OPDRACHT: Begin bij de regel met "Task: Open the routing grid icon on Main Mix" en stop na de regel met "Action: (638, 432)". Orden alleen die gegevens als CSV met twee kolommen, tekst en antwoord, één rij per tekst met het bijbehorende antwoord, elk veld tussen aanhalingstekens, regeleinden vervangen door spaties en zonder de afbeeldingen.

INVOERGEGEVENS:
▶
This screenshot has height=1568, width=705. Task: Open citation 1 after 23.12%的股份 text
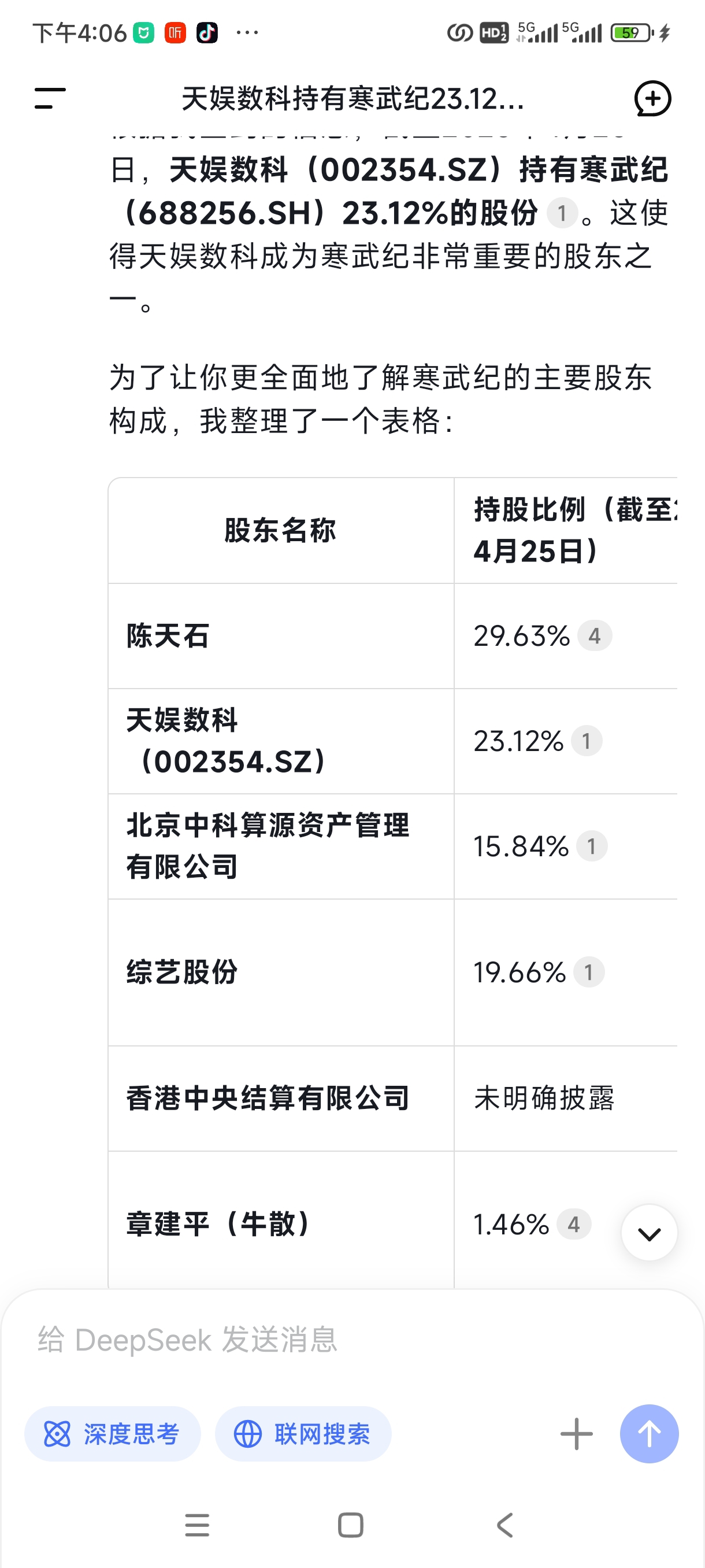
◀
▶
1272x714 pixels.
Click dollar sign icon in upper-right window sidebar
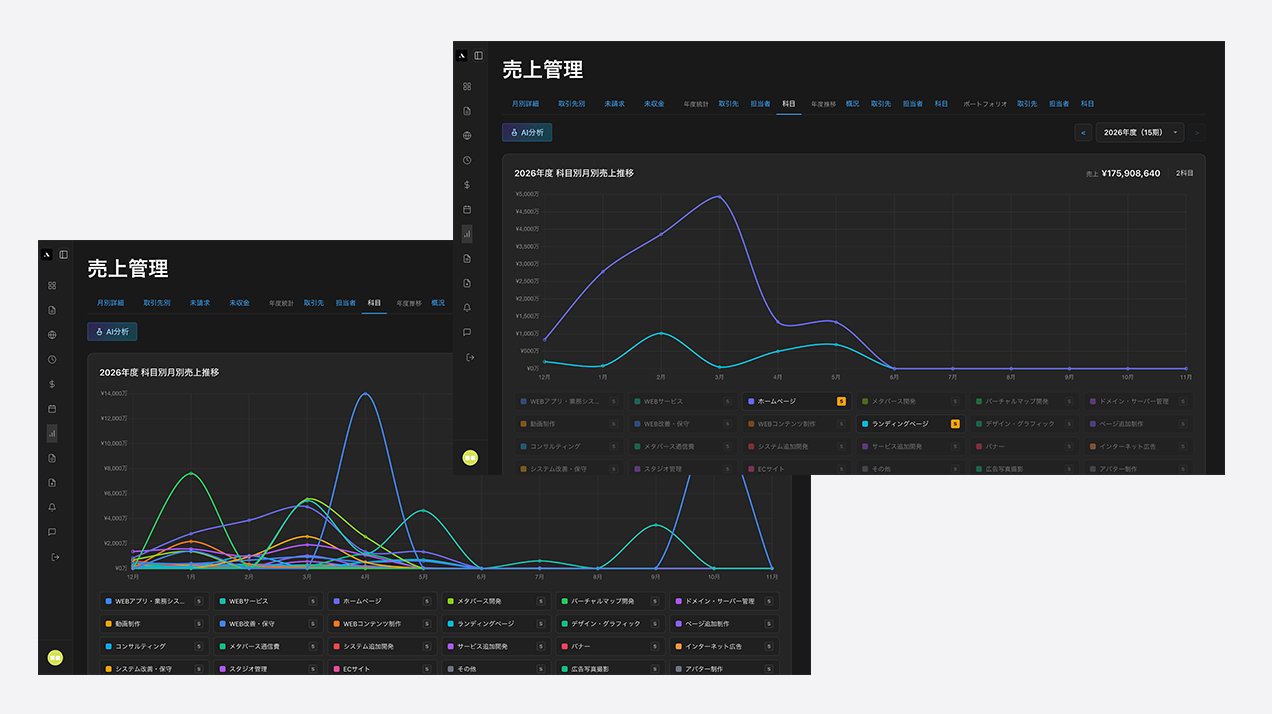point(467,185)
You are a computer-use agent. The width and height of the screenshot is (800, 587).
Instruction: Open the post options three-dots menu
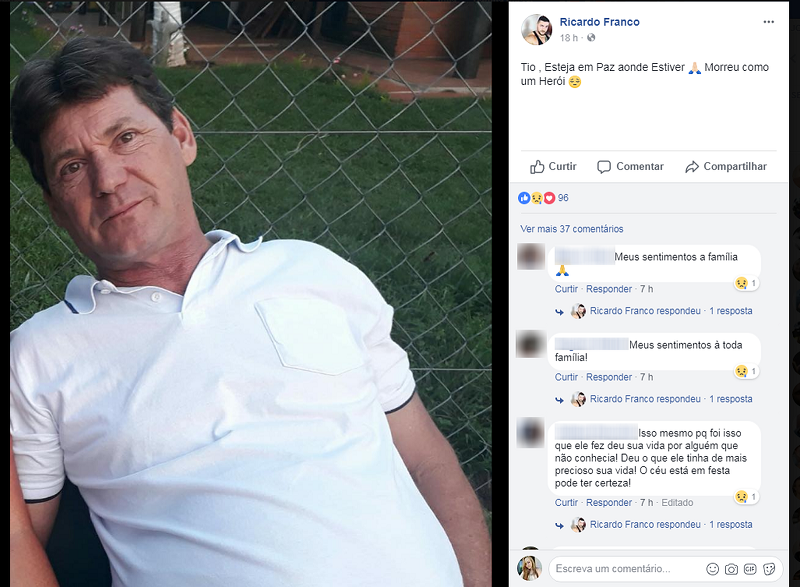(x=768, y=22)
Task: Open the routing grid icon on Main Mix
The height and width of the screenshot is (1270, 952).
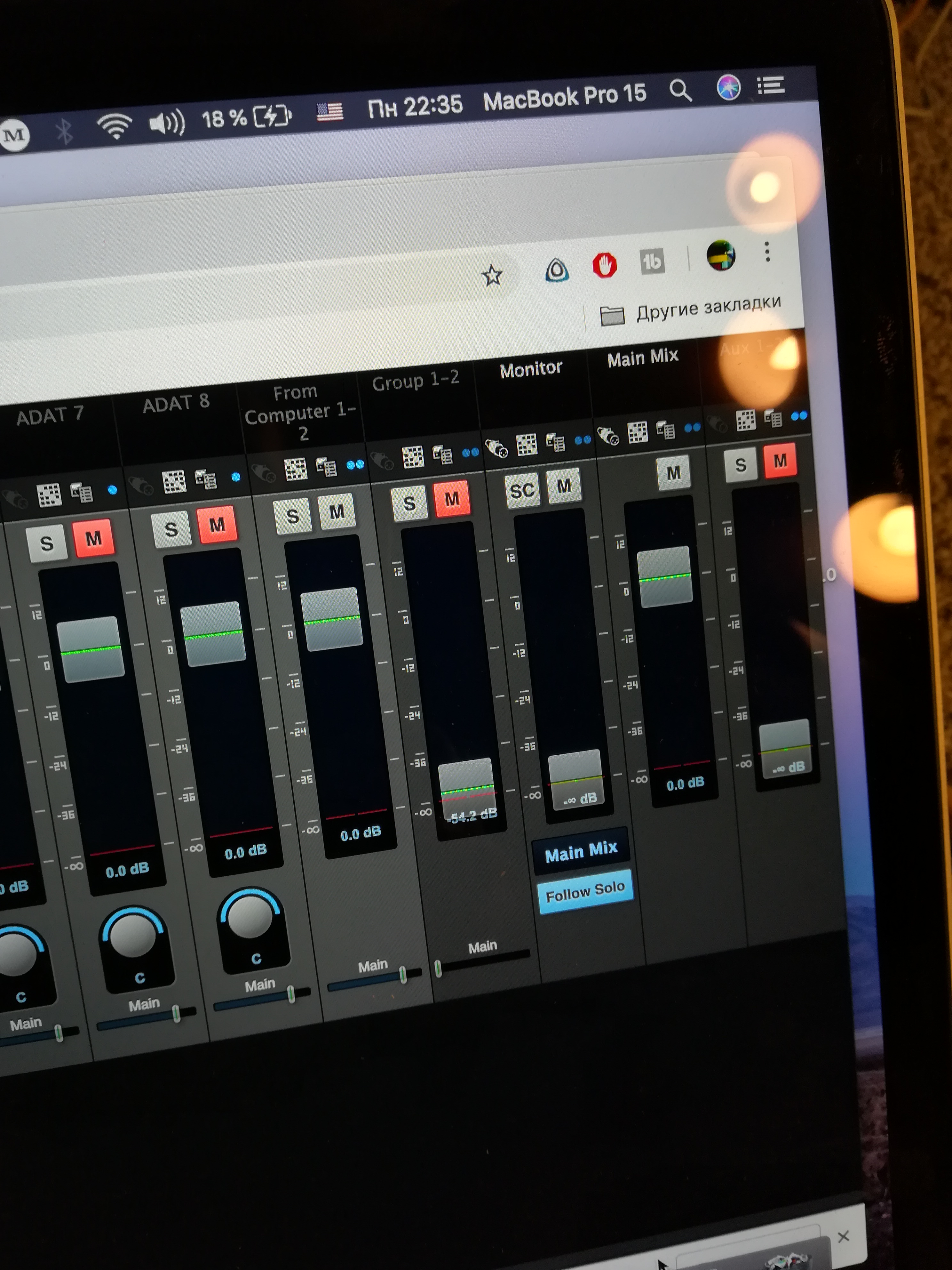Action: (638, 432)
◀
OPLOSSING:
tekst,antwoord
"Task: Open the routing grid icon on Main Mix The height and width of the screenshot is (1270, 952).","Action: (638, 432)"